İkinci Emperyalist savaş sırasında Nazilerin düzenlediği büyük Yahudi katliamları olmasa Yahudi halkının Filistin’de yeni bir ülke kurma yönünde herhangi bir girişimi yoktur. Nazi katliamları bu girişimin önünü açmıştır. Siyonizm kuşkusuz yeni değildir ama Siyonizm’i etkin bir güç haline getiren esas olarak Nazi’lerin Yahudi kıyımıdır. Almanya’da iktidara gelen faşizmin Yahudi halkına dönük katliamlarının bedelini ödemek emperyalizmin petrol çıkarları nedeniyle Filistin’in Arap halkına düşmüştür. Kıvılcımlı bu olguya şöyle işaret ediyor: “New York milyonlarca Yahudi dolu. Bunların hepsi zengin milyoner. Yerlerinden kıpırdamazlar.” Yeni yerlerinden kıpırdamamaktadırlar ancak bilindiği gibi bunların büyük çoğunluğu göçmen Yahudilerdir ve Filistin’e gitmemişlerdir.

Kıvılcımlı’nın 1971 yılında yazdıkları Filistin meselesinin temellerinin kavranmasında oldukça güçlü araçlar sunmaktadır. Bu durum Kıvılcımlı’nın Marksist-Leninist teoriyle kurduğu güçlü ve yaratıcı ilişkinin bir ürünüdür. Kıvılcımlı 11 Ekim 1971’de aramızdan fiziksel olarak ayrıldı ancak onun devrimci kavgası, devrimci teorisi mücadelenin sürdüğü her yerde yaşamaya devam ediyor. Ölüm yıldönümünde yayınlanan yeni bir kitap, “Dine ve Politikaya Dair Yazılar” Kıvılcımlı’nın bugüne dek yayınlanmamış çeşitli yazılarını içeriyor. Bu kitaptaki yazılar Kıvılcımlı’nın özgün Tarih Teorisi ışığında çeşitli konulara dair yaklaşımlarını ortaya seriyor.
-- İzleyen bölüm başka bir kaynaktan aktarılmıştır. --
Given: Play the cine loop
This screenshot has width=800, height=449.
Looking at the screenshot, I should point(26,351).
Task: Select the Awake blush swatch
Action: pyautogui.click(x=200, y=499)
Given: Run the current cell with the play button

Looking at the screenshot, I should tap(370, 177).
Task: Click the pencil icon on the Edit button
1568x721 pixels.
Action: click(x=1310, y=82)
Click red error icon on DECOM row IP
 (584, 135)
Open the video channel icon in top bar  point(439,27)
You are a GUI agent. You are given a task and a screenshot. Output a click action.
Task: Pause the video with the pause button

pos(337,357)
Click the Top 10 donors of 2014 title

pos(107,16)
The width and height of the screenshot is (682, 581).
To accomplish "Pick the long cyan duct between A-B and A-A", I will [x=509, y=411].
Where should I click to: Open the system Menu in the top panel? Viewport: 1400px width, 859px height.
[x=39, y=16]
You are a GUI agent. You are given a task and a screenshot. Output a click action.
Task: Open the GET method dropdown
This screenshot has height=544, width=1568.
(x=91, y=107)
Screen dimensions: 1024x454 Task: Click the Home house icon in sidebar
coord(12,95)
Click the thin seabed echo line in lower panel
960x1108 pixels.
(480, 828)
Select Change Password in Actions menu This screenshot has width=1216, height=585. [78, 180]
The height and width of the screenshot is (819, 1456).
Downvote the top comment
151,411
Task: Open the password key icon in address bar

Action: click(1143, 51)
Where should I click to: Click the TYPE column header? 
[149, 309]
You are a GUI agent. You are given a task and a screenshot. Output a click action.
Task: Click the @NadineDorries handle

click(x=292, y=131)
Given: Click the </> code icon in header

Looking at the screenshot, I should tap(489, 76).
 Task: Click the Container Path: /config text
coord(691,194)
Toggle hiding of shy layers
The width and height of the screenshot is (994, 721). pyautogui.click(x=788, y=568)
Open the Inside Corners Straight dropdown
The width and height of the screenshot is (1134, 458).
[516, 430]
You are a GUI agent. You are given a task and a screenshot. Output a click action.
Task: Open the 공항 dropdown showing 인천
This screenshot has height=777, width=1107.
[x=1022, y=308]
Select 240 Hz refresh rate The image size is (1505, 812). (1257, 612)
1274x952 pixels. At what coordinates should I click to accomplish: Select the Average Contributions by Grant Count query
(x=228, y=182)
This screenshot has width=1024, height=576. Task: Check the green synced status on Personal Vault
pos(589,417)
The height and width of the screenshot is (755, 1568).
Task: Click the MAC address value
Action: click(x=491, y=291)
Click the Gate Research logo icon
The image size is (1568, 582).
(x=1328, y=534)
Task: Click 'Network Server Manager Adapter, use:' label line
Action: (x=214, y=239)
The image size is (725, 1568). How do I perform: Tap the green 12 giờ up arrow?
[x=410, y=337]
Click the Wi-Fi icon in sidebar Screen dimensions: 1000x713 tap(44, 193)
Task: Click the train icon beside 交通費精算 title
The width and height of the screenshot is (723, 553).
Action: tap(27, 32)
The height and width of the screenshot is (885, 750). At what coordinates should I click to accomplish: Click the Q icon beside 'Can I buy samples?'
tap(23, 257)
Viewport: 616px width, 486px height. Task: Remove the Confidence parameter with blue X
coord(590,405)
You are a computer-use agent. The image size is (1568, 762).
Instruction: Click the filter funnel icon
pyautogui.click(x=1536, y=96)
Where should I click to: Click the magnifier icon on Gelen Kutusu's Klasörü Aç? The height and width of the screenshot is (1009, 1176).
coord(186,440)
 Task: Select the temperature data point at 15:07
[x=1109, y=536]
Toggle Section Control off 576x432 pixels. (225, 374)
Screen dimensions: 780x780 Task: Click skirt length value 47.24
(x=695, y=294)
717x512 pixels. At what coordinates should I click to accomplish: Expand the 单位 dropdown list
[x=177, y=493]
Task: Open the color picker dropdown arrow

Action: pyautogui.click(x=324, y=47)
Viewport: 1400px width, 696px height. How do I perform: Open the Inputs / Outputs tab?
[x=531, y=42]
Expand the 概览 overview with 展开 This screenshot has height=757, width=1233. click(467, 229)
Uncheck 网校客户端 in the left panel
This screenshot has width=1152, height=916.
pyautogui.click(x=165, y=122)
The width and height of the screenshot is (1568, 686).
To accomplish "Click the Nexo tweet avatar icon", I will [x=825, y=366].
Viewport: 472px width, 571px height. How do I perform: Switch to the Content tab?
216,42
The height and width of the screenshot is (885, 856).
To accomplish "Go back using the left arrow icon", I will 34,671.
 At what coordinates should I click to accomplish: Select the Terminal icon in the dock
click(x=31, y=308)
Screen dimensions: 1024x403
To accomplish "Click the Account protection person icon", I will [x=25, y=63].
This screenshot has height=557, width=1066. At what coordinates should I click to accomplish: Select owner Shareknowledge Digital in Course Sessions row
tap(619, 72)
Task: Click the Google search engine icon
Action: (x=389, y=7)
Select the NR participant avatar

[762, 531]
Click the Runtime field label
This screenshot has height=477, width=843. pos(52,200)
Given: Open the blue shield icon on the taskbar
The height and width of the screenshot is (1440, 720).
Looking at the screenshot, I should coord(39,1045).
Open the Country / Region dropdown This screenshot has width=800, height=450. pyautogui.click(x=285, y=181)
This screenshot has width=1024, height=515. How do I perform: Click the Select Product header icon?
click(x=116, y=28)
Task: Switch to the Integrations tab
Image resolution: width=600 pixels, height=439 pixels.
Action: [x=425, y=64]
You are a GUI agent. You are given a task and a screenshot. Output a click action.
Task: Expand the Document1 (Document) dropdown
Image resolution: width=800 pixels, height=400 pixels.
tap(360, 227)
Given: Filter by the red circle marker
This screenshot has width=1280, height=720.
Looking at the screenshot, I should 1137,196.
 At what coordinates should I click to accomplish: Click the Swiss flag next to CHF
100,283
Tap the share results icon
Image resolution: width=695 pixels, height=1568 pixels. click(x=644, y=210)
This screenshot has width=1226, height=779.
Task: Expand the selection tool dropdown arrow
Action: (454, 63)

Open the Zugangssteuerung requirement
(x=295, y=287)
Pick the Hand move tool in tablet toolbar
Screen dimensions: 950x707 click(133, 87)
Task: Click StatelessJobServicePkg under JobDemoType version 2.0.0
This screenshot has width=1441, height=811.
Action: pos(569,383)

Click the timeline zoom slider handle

Kıvılcımlı bir yandan Marksist teorinin ana meselelerine eğilip, bu konuda önemli açılımlar yaparken bir yandan da o günkü politikanın güncel meselelerine somut yanıtlar üretmişti. Her iki alanın görevlerini birlikte kavrayan ve çözmeye çalışan bir devrimciydi Kıvılcımlı. Filistin meselesine dair yazdıkları bu görev anlayışının sonucuydu. Ölüm yıldönümünde bu büyük devrimcinin teorik ve pratik birikimi önünde saygıyla eğiliyor ve onun yükselttiği Kızıl Bayrağı dik tutmaya devam edeceğimizi yineliyoruz.